WHAT YOU NEED TO DO:
1. According to the stock market report below, how many jobs did the US economy add in September?
2. Carry on the stock market report below from its last sentence.

Wall Street opened higher on Thursday as September’s delayed nonfarm-payrolls report from the Bureau of Labor Statistics (BLS) prompted traders to ramp up bets on the US Federal Reserve cutting interest rates. The US economy added 119,000 jobs during the month, the latest data showed — well above the modest gain of 51,000 expected.
The BLS’s monthly jobs reports are widely watched, giving investors an overview of the health of the US labour market. Money markets indicate there is a 37% chance that the Federal Reserve will lower borrowing costs next month, compared to 29% before the data.
Elsewhere, the US unemployment rate rose more than expected in September to 4.4%. The number of people classed as unemployed rose to 7.603 million, up from 7.384 million in August.
Read more: Why Nvidia earnings are boosting these four stocks
Seema Shah, chief global strategist at Principal Asset Management, said: “Equities and bonds seem to be picking the parts of the jobs release they like. Equities like the fact that payrolls were stronger than expected, suggesting the economy is still on a firm footing, while the bond market likes the rise in unemployment and slowdown in wage growth which may keep the case for a December Fed cut just about alive.
“Overall though, in the face of so much FOMC hawkishness and without any further jobs reports ahead of the December FOMC meeting, today’s jobs release is unlikely to tip the balance to a December cut.”
Meanwhile, the FTSE 100 (^FTSE) and European stocks climbed higher as a relief rally swept markets following Nvidia’s (NVDA) earnings update on Wednesday.

SUPPLIED MATERIAL:
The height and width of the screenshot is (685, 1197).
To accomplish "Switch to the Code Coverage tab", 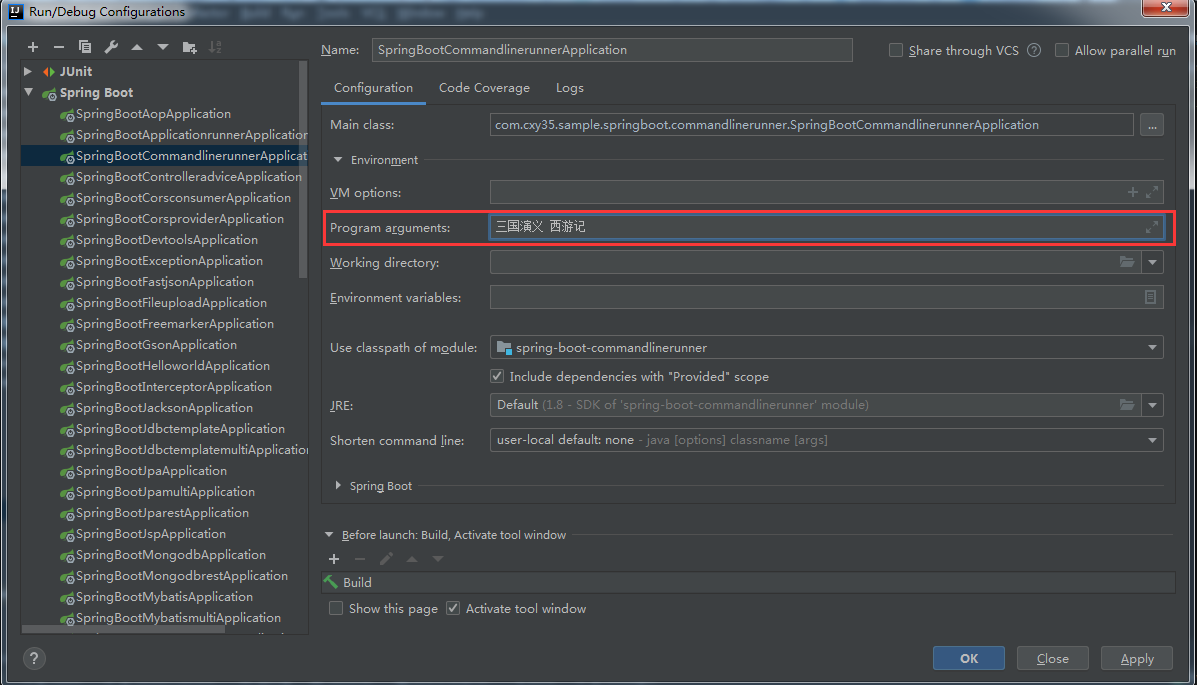I will [x=484, y=88].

ANSWERS TO EACH TASK:
1. 119,000 jobs.

2.
The US chipmaker changed the sour market mood after revealing that sales rose 62% year-on-year, thanks to a huge demand for its chips to power AI systems. The company reported $51.2bn in revenue from data-centre sales, beating expectations of $49bn.
Nvidia also projected revenue of $65bn plus or minus 2%, while Wall Street was expecting revenue of $62bn. It added that Blackwell chip sales “are off the charts, and cloud GPUs are sold out”.
Boss Jensen Huang told analysts on Wednesday night: “There’s been a lot of talk about an AI bubble. From our vantage point, we see something very different. As a reminder, Nvidia is unlike any other accelerator. We excel at every phase of AI from pre-training to post-training to inference.”
Read more: Trending tickers: Nvidia, CoreWeave, Palo Alto Networks, Dr Martens and JD Sports
It also came as Swiss bank UBS (UBS) forecast in its 2026 outlook that AI spending commitments could almost double compared to existing plans
It predicted that AI capital expenditure will remain a driver of near-term growth in the markets, pointing to the opportunities in both agentic and physical AI.
UBS said $4.7tn would be spent on global AI capex between 2026 and 2030, with $2.4tn already planned based on more than 40 announcements disclosed this year alone. It expects $571bn of this spending to come in 2026, up from a previous forecast of £500bn.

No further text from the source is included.